- **Supplied entries**
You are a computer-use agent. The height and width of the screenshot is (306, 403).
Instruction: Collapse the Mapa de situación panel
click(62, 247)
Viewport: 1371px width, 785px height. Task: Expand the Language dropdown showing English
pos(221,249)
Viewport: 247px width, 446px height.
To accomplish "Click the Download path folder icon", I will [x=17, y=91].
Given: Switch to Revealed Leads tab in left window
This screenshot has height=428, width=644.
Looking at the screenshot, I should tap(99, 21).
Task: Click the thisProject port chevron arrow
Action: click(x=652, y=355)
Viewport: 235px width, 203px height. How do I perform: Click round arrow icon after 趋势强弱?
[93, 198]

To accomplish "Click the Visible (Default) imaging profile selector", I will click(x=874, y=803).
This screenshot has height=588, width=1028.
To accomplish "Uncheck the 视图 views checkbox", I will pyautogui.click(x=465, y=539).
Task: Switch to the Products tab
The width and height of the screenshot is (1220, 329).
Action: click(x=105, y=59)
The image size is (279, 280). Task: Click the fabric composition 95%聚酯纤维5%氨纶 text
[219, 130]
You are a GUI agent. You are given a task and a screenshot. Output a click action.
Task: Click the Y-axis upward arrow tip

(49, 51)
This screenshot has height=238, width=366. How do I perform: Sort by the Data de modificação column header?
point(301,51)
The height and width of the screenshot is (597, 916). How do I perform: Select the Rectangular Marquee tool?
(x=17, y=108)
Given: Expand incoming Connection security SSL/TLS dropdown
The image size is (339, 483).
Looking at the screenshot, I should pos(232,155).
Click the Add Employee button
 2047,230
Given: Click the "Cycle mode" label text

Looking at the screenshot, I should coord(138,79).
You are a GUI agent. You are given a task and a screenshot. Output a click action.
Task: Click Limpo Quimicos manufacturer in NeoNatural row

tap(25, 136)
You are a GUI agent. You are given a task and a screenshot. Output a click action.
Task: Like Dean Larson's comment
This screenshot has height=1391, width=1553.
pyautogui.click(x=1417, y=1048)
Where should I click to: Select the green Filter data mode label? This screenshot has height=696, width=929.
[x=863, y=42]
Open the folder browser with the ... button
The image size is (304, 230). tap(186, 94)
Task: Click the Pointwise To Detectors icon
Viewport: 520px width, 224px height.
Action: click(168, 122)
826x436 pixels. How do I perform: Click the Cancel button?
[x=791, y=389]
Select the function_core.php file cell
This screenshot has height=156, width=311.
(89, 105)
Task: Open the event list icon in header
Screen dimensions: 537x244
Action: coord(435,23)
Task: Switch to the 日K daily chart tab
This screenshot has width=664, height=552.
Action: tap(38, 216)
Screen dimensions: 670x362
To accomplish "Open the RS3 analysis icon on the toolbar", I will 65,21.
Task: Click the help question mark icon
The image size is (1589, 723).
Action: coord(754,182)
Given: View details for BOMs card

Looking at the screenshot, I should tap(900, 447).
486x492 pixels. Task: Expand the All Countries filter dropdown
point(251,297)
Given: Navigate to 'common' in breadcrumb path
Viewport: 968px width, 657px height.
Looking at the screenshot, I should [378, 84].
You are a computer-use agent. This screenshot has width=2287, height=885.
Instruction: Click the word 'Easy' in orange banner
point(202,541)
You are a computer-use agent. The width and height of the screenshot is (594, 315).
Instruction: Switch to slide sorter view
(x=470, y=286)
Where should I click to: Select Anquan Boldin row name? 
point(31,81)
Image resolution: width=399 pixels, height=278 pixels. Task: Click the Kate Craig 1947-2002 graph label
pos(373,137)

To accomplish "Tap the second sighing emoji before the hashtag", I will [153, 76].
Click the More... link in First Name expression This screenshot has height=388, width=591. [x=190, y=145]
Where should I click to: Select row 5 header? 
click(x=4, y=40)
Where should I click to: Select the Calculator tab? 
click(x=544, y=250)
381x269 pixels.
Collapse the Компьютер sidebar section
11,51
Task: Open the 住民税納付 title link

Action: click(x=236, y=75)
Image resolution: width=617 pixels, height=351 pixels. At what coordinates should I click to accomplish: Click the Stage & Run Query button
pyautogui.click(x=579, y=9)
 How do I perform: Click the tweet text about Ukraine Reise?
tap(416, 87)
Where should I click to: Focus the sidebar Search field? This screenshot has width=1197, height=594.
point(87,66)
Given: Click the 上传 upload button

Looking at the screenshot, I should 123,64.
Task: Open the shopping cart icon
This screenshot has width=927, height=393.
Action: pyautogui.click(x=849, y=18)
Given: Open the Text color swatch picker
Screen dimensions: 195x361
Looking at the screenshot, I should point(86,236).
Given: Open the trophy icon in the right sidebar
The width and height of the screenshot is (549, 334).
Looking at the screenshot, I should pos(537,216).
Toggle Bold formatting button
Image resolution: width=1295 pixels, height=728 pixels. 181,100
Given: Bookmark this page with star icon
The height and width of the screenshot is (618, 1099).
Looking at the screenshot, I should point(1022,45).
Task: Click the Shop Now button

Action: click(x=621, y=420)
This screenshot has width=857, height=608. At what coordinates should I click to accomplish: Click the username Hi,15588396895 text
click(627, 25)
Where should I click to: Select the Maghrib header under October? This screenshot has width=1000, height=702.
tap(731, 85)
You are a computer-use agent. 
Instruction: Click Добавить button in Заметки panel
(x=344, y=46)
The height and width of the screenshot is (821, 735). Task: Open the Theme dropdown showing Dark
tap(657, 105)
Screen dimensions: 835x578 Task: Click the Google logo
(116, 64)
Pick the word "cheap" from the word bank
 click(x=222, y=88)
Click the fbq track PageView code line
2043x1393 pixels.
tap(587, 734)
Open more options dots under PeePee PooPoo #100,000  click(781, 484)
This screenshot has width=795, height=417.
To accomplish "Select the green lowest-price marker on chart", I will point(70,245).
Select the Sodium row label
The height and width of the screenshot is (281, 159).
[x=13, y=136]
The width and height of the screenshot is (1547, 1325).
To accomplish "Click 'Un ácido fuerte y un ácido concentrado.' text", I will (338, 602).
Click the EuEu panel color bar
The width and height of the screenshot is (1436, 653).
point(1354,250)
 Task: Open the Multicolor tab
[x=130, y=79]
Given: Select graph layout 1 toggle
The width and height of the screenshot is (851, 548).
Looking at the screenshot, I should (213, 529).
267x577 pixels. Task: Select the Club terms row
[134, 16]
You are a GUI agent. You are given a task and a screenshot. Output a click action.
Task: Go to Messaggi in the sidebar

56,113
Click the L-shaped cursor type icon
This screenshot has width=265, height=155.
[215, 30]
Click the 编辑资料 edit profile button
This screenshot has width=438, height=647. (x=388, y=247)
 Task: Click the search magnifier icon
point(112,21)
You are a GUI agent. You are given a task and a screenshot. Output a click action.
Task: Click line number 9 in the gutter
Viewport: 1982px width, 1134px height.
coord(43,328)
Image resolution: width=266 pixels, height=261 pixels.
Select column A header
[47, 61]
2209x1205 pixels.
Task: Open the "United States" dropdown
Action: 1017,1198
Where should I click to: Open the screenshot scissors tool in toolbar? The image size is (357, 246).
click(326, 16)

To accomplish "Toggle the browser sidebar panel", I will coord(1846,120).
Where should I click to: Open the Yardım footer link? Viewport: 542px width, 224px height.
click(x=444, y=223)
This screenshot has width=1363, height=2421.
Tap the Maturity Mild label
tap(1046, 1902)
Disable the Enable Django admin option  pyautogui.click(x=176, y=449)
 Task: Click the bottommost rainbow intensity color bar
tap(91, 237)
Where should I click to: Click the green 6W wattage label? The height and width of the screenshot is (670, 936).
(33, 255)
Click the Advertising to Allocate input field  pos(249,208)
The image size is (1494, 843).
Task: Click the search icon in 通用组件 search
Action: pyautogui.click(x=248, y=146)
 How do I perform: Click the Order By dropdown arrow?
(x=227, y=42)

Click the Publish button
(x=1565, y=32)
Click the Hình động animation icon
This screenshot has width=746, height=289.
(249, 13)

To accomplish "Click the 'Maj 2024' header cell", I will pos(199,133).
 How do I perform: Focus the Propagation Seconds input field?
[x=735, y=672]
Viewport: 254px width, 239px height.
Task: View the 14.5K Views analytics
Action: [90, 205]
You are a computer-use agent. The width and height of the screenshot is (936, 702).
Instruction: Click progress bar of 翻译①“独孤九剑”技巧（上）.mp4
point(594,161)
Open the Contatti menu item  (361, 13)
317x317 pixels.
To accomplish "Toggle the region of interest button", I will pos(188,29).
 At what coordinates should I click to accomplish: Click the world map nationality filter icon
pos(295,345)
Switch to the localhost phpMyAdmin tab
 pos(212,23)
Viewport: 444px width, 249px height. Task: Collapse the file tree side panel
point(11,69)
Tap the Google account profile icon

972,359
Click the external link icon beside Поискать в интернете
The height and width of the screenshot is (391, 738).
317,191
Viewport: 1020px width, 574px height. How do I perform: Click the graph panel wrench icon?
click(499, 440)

- **Exercise**
Please rewrite the entries from the line containing "Given: Switch to" down through the one containing "pyautogui.click(x=1417, y=1048)", swapping "Add Employee" for "New Employee" and leaving everything else untouched.

- **Correct output**
Given: Switch to Revealed Leads tab in left window
This screenshot has height=428, width=644.
Looking at the screenshot, I should tap(99, 21).
Task: Click the thisProject port chevron arrow
Action: click(x=652, y=355)
Viewport: 235px width, 203px height. How do I perform: Click round arrow icon after 趋势强弱?
[93, 198]

To accomplish "Click the Visible (Default) imaging profile selector", I will click(x=874, y=803).
This screenshot has height=588, width=1028.
To accomplish "Uncheck the 视图 views checkbox", I will pyautogui.click(x=465, y=539).
Task: Switch to the Products tab
The width and height of the screenshot is (1220, 329).
Action: click(x=105, y=59)
The image size is (279, 280). Task: Click the fabric composition 95%聚酯纤维5%氨纶 text
[219, 130]
You are a GUI agent. You are given a task and a screenshot. Output a click action.
Task: Click the Y-axis upward arrow tip

(49, 51)
This screenshot has height=238, width=366. How do I perform: Sort by the Data de modificação column header?
point(301,51)
The height and width of the screenshot is (597, 916). How do I perform: Select the Rectangular Marquee tool?
(x=17, y=108)
Given: Expand incoming Connection security SSL/TLS dropdown
The image size is (339, 483).
Looking at the screenshot, I should pos(232,155).
Click the New Employee button
 2047,230
Given: Click the "Cycle mode" label text

Looking at the screenshot, I should coord(138,79).
You are a GUI agent. You are given a task and a screenshot. Output a click action.
Task: Click Limpo Quimicos manufacturer in NeoNatural row

tap(25, 136)
You are a GUI agent. You are given a task and a screenshot. Output a click action.
Task: Like Dean Larson's comment
This screenshot has height=1391, width=1553.
pyautogui.click(x=1417, y=1048)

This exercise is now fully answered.